Input data
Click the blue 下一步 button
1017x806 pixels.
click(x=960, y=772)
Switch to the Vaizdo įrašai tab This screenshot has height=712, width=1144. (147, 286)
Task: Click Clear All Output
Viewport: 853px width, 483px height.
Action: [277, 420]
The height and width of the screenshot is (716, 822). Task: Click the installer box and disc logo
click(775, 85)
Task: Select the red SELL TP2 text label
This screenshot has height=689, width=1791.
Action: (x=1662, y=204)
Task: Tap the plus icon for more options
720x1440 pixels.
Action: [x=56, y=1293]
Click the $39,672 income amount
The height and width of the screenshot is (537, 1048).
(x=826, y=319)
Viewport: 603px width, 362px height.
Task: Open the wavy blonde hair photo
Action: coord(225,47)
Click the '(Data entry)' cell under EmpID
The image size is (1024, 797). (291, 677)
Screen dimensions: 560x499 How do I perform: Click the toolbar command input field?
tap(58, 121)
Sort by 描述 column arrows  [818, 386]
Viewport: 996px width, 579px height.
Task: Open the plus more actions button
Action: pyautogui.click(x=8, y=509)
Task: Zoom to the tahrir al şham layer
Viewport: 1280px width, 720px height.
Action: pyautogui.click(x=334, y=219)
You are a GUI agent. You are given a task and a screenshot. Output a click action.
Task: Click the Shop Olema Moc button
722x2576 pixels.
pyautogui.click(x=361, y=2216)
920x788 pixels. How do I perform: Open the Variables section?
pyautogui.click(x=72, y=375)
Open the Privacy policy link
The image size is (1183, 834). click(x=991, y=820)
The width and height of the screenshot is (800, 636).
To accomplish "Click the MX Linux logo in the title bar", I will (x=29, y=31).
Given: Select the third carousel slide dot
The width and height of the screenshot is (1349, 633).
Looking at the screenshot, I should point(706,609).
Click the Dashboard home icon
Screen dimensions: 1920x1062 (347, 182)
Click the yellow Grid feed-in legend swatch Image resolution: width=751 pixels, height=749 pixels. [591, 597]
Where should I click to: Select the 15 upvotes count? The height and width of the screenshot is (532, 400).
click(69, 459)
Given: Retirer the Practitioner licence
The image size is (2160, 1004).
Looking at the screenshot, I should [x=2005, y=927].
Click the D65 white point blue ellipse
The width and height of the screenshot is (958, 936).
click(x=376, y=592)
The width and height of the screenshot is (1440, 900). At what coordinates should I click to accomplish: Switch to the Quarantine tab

Required work
Could the entries above be output once more, exactly as they are?

Answer to this task
Click the blue 下一步 button
1017x806 pixels.
click(x=960, y=772)
Switch to the Vaizdo įrašai tab This screenshot has height=712, width=1144. (147, 286)
Task: Click Clear All Output
Viewport: 853px width, 483px height.
Action: [277, 420]
The height and width of the screenshot is (716, 822). Task: Click the installer box and disc logo
click(775, 85)
Task: Select the red SELL TP2 text label
This screenshot has height=689, width=1791.
Action: (x=1662, y=204)
Task: Tap the plus icon for more options
720x1440 pixels.
Action: [x=56, y=1293]
Click the $39,672 income amount
The height and width of the screenshot is (537, 1048).
(x=826, y=319)
Viewport: 603px width, 362px height.
Task: Open the wavy blonde hair photo
Action: coord(225,47)
Click the '(Data entry)' cell under EmpID
The image size is (1024, 797). (291, 677)
Screen dimensions: 560x499 How do I perform: Click the toolbar command input field?
tap(58, 121)
Sort by 描述 column arrows  [818, 386]
Viewport: 996px width, 579px height.
Task: Open the plus more actions button
Action: pyautogui.click(x=8, y=509)
Task: Zoom to the tahrir al şham layer
Viewport: 1280px width, 720px height.
Action: pyautogui.click(x=334, y=219)
You are a GUI agent. You are given a task and a screenshot. Output a click action.
Task: Click the Shop Olema Moc button
722x2576 pixels.
pyautogui.click(x=361, y=2216)
920x788 pixels. How do I perform: Open the Variables section?
pyautogui.click(x=72, y=375)
Open the Privacy policy link
The image size is (1183, 834). click(x=991, y=820)
The width and height of the screenshot is (800, 636).
To accomplish "Click the MX Linux logo in the title bar", I will (x=29, y=31).
Given: Select the third carousel slide dot
The width and height of the screenshot is (1349, 633).
Looking at the screenshot, I should point(706,609).
Click the Dashboard home icon
Screen dimensions: 1920x1062 (347, 182)
Click the yellow Grid feed-in legend swatch Image resolution: width=751 pixels, height=749 pixels. [591, 597]
Where should I click to: Select the 15 upvotes count? The height and width of the screenshot is (532, 400).
click(69, 459)
Given: Retirer the Practitioner licence
The image size is (2160, 1004).
Looking at the screenshot, I should [x=2005, y=927].
Click the D65 white point blue ellipse
The width and height of the screenshot is (958, 936).
click(x=376, y=592)
The width and height of the screenshot is (1440, 900). At what coordinates should I click to accomplish: Switch to the Quarantine tab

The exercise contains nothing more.